* **YOUR ASSIGNMENT**
Extract, from the records beneath this instruction, each line that contains the word "computer".

* **DATA EXCERPTS**
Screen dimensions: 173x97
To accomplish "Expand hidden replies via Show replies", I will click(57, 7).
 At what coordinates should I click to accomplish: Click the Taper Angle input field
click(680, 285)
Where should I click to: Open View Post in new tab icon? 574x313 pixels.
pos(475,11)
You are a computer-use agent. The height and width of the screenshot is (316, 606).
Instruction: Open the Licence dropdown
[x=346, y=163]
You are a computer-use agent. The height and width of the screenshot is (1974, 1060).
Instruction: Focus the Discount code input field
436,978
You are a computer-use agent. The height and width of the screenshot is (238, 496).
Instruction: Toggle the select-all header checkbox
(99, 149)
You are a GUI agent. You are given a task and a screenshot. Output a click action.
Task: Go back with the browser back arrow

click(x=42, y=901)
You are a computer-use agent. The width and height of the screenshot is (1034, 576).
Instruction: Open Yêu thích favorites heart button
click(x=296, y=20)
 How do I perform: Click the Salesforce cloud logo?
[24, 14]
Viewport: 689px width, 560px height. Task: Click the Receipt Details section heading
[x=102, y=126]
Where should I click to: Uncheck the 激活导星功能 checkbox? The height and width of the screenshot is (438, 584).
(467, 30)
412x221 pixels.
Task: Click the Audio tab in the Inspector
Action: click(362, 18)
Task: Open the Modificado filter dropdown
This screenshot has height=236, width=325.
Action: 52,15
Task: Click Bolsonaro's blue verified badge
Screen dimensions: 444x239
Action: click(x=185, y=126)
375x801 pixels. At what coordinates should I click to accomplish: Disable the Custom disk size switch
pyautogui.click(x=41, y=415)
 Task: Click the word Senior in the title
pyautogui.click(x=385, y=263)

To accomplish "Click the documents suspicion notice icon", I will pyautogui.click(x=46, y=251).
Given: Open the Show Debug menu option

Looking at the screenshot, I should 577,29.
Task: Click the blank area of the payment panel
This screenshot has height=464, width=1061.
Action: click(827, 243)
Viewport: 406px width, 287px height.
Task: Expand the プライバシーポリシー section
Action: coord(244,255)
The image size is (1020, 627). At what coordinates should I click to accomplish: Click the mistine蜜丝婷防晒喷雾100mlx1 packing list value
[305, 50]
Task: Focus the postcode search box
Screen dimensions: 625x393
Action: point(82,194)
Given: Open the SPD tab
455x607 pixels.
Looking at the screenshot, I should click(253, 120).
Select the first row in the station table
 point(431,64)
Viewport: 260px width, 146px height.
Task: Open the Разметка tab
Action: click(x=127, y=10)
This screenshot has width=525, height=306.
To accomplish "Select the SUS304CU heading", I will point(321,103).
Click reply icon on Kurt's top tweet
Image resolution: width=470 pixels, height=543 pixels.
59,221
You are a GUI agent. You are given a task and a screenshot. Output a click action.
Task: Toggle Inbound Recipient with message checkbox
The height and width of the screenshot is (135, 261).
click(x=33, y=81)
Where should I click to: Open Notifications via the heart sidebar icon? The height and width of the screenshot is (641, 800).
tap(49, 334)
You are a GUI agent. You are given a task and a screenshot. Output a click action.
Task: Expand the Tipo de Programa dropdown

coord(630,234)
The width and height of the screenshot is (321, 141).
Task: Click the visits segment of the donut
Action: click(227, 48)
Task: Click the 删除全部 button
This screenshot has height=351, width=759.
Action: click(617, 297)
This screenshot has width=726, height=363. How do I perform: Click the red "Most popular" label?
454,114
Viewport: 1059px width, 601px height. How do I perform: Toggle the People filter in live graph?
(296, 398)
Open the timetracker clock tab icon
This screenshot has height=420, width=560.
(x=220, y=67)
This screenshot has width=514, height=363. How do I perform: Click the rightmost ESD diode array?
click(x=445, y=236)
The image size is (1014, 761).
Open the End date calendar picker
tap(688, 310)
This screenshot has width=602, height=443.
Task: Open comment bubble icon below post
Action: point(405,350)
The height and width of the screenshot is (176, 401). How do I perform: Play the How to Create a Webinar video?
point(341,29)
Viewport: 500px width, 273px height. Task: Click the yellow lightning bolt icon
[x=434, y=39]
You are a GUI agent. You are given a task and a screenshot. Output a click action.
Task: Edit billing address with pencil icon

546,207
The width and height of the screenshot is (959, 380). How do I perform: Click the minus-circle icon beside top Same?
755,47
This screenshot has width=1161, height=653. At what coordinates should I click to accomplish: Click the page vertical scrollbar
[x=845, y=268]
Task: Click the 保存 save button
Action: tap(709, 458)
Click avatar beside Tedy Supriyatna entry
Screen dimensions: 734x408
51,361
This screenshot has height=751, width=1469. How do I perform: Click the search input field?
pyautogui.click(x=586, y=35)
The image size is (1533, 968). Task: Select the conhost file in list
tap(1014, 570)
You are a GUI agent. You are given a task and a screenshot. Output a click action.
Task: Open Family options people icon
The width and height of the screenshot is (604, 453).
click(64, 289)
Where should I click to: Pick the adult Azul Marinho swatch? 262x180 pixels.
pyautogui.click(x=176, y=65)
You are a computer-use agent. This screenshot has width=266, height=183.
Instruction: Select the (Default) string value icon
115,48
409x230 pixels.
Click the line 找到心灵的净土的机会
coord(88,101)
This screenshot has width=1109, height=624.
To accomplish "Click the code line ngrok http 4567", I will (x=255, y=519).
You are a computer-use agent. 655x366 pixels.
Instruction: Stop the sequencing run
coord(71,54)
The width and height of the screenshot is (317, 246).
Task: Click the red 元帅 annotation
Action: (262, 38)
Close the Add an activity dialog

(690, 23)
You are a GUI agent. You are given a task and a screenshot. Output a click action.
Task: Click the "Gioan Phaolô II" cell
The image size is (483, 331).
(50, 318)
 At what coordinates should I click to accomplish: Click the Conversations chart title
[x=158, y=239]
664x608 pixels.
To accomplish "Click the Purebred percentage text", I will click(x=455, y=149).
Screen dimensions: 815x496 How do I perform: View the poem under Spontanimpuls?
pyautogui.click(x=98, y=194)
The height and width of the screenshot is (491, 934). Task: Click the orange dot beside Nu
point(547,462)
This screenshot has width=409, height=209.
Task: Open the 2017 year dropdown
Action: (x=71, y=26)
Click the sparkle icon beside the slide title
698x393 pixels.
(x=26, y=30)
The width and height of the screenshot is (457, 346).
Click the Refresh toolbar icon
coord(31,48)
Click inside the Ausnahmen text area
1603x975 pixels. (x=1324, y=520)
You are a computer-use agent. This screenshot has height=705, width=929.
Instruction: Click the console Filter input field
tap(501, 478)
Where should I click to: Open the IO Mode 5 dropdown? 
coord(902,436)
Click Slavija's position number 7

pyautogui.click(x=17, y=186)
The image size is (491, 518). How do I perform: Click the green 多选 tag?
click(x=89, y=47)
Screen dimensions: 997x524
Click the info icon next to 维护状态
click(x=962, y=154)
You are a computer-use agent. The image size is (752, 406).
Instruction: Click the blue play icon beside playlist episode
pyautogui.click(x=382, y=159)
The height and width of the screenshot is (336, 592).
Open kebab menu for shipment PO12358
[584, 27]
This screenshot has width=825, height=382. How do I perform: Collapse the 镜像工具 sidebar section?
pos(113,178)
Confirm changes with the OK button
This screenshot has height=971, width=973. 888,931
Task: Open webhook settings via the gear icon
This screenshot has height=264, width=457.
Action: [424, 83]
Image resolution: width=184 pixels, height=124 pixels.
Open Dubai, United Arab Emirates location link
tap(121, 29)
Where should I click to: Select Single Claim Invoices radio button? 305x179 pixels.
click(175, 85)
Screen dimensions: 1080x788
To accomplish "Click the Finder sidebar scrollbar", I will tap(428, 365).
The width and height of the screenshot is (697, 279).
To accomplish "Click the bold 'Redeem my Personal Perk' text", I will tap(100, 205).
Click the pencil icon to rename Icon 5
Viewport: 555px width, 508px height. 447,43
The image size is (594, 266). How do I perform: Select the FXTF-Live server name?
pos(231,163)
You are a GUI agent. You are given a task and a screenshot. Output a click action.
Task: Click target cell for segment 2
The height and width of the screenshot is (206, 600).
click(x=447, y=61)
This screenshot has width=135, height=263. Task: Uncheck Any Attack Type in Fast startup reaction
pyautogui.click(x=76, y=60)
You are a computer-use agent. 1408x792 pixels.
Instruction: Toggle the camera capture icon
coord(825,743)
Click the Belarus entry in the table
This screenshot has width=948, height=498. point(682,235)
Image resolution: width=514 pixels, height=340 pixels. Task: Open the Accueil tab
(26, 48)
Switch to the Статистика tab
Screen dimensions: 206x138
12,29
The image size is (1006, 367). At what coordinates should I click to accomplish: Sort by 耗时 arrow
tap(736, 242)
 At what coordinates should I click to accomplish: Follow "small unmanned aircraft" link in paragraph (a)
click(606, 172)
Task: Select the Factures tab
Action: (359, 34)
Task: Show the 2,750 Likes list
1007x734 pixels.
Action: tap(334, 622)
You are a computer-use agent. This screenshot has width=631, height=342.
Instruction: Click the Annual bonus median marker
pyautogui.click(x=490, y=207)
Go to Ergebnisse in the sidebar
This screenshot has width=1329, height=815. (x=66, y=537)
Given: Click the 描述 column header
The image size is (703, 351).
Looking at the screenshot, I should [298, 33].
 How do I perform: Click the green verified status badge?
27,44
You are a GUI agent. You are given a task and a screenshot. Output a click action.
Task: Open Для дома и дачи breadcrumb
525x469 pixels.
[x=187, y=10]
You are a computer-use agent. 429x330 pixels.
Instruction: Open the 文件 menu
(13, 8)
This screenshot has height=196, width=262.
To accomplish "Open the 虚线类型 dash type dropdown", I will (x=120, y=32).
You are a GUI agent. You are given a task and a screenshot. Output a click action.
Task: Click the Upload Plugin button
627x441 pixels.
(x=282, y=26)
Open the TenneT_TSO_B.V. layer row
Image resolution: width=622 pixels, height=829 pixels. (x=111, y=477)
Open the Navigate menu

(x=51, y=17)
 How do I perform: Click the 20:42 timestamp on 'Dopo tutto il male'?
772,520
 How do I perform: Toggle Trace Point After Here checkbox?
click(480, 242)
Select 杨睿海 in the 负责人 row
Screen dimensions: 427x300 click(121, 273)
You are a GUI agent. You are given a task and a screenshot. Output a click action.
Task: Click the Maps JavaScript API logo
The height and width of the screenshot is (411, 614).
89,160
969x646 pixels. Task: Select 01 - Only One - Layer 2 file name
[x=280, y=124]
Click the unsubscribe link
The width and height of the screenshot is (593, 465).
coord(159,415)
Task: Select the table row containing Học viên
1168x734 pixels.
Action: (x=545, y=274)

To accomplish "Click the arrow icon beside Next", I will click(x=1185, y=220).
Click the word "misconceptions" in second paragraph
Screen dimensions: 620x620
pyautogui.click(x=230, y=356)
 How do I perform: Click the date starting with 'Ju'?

* **SOLUTION BELOW**
You are a computer-use agent. The height and width of the screenshot is (316, 606).
You are a computer-use agent. The height and width of the screenshot is (1974, 1060).
You are a computer-use agent. The height and width of the screenshot is (238, 496).
You are a computer-use agent. The width and height of the screenshot is (1034, 576).
You are a computer-use agent. This screenshot has width=266, height=183.
You are a computer-use agent. 655x366 pixels.
You are a computer-use agent. This screenshot has height=705, width=929.
You are a computer-use agent. The image size is (752, 406).
You are a computer-use agent. 1408x792 pixels.
You are a computer-use agent. This screenshot has width=631, height=342.
You are a computer-use agent. 429x330 pixels.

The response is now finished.